Prompt: In the passage about the PRIDE bowling event, what did the writer do for a woman on the laser tag team without asking first?

Supplied passage:
################
This week I went to a fun PRIDE event. The local center rented out a bowling alley for a few hours, and if you signed up for a spot you could attend for free. It was great after the pandemic to be around people, talking, and reminding myself how to keep a bowling ball from landing in the gutter.

But I messed up.

A bunch of us decided to play a round of laser tag that was part of the alley. We were strangers, but we had no problem splitting into teams for a short battle. One woman on my team had difficulty in donning on her vest. The straps on the sides were cinched tight and she couldn’t reach comfortably to loosen them. So I stepped up and did it for her. Long afterwards I realized my grave error.

I had encroached on her personal space without permission, and I’m a man.

GIF via Gifer.

I’m lucky that this time the lady in question was simply grateful for the assistance, but it was still a bad action on my part. I should’ve asked if she’d like me to fix the straps for her instead of assuming it’s fine. This should be a first step before approaching anyone, but it’s especially prevalent between females and males as everyone’s more aware of harassment occurring between these two genders.

This is an example of a social aspect in my transitioning as a trans-man. For most of my life, I’d been seen as a tomboy, which was a pretty neutral image to have. No one felt threatened by my presence and I could interact in any manner that was comfortable to me. Plus, the autism in me tended to make me simply act when there was an issue I could resolve.

Now that I’m presenting as a man, I need to be more conscious that some feminine folks won’t be comfortable near me simple because I’m masculine. Before the pandemic, I had approached an acquaintance asking if she wanted a hug because she was upset about something. She appreciated the offer, but she didn’t want to be touched by a man ever again. It was the first time I realized this shift in my standing in public.

My awareness of this change slid during the pandemic due to lack of people interaction, but now that things are opening up I need to be better about this. Ask first, act second.
################
Records:

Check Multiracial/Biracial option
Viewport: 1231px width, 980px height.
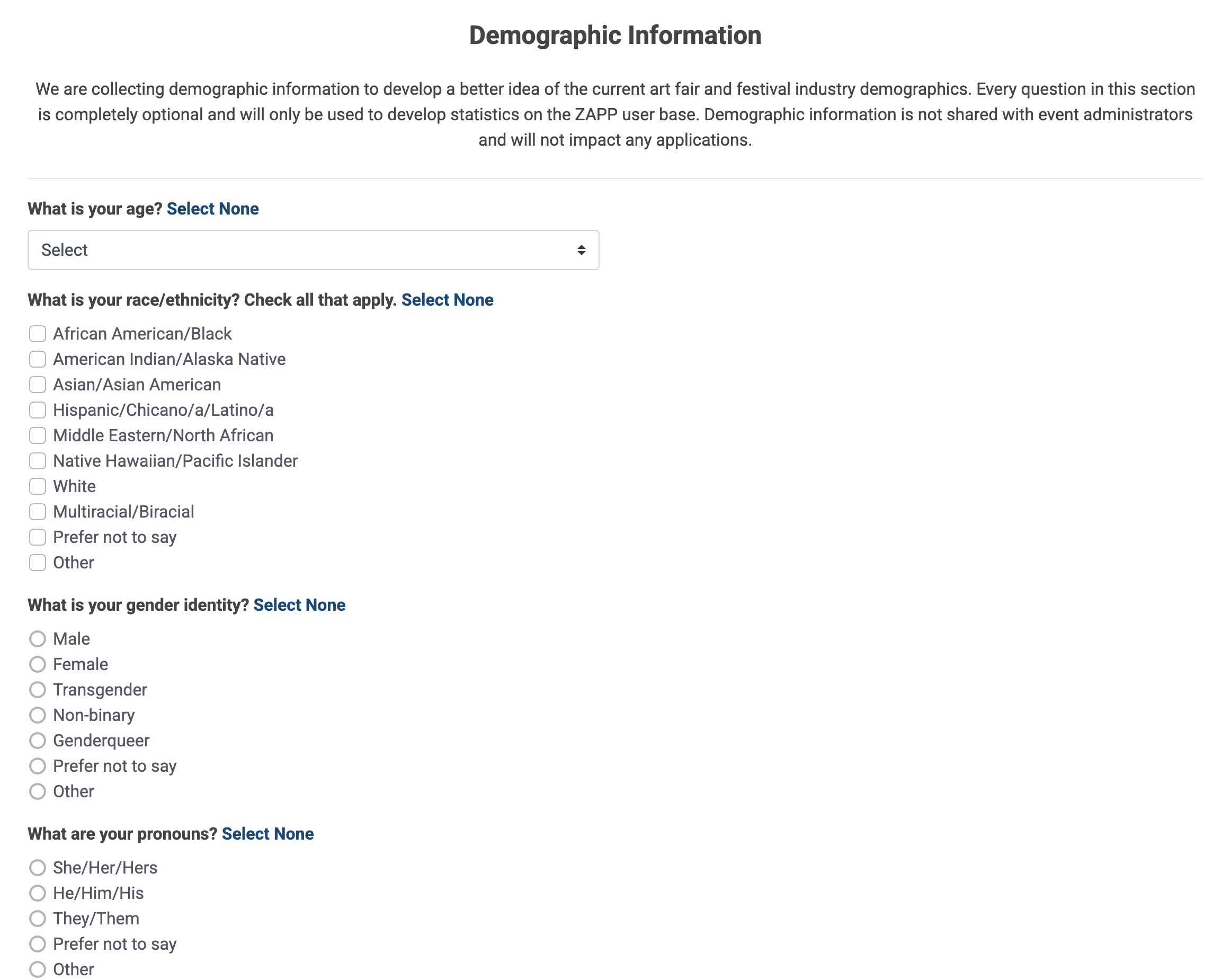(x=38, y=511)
################
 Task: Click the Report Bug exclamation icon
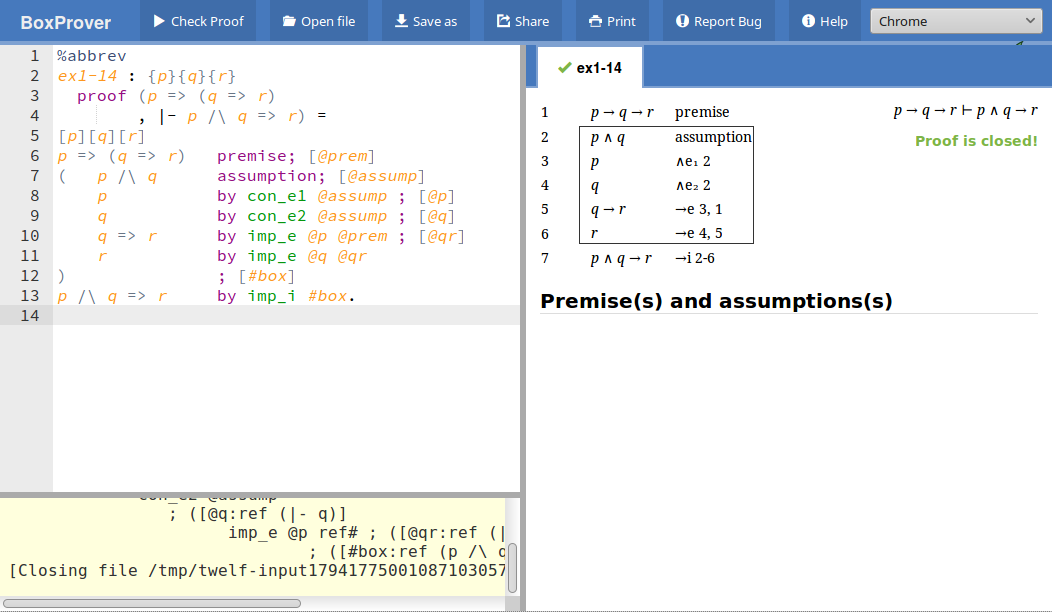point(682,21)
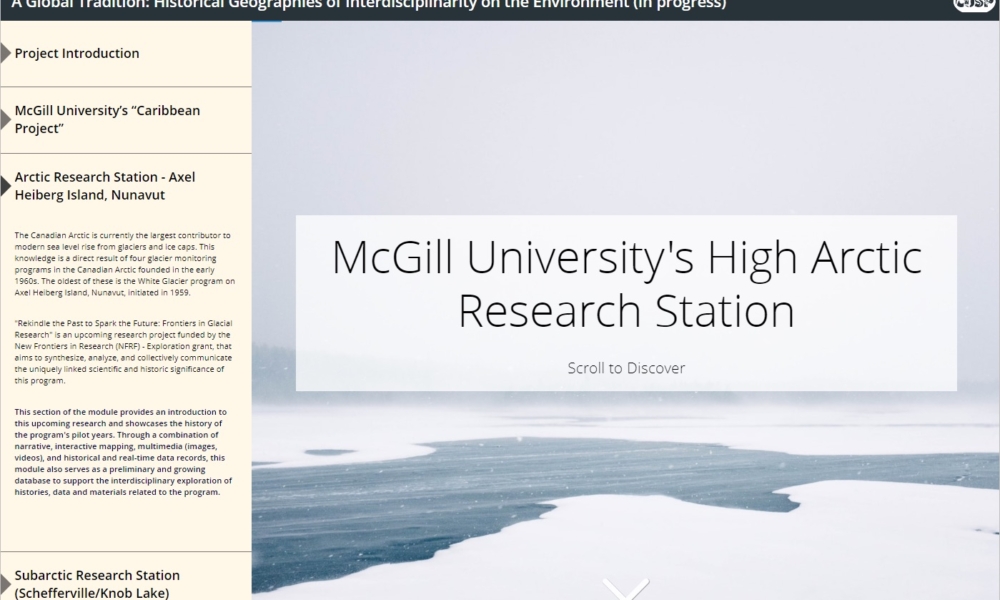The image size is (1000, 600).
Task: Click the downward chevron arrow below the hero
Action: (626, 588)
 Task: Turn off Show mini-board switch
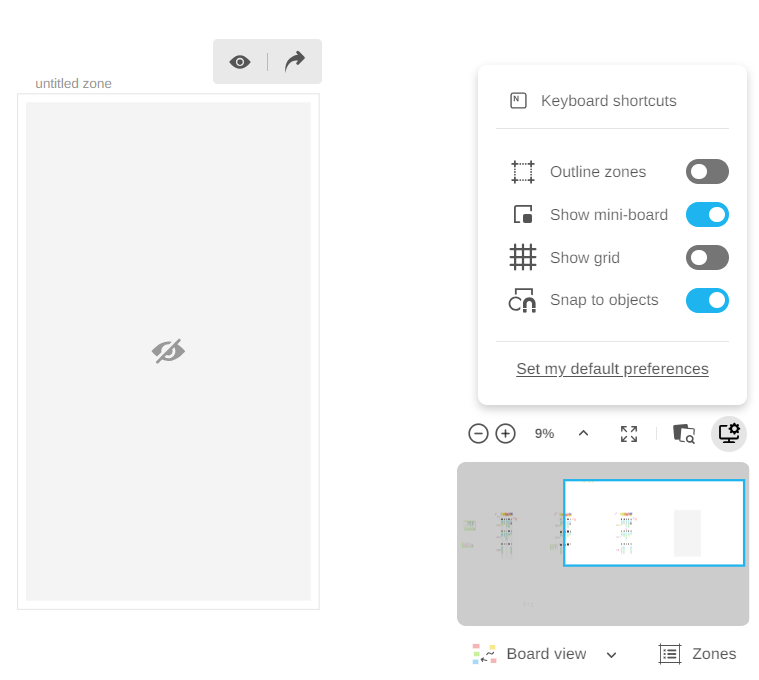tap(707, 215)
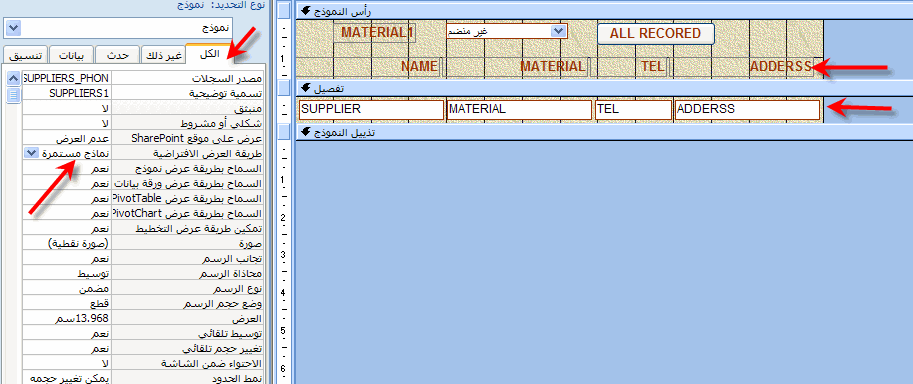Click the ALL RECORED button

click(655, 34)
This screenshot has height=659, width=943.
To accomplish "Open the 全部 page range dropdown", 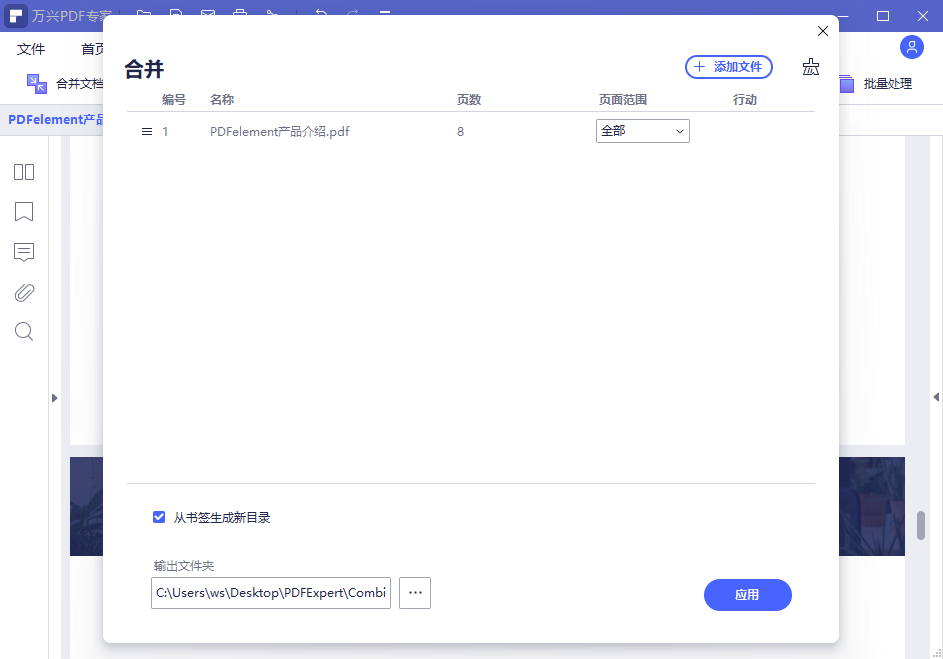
################
Solution below: Loosened the tight straps on her vest.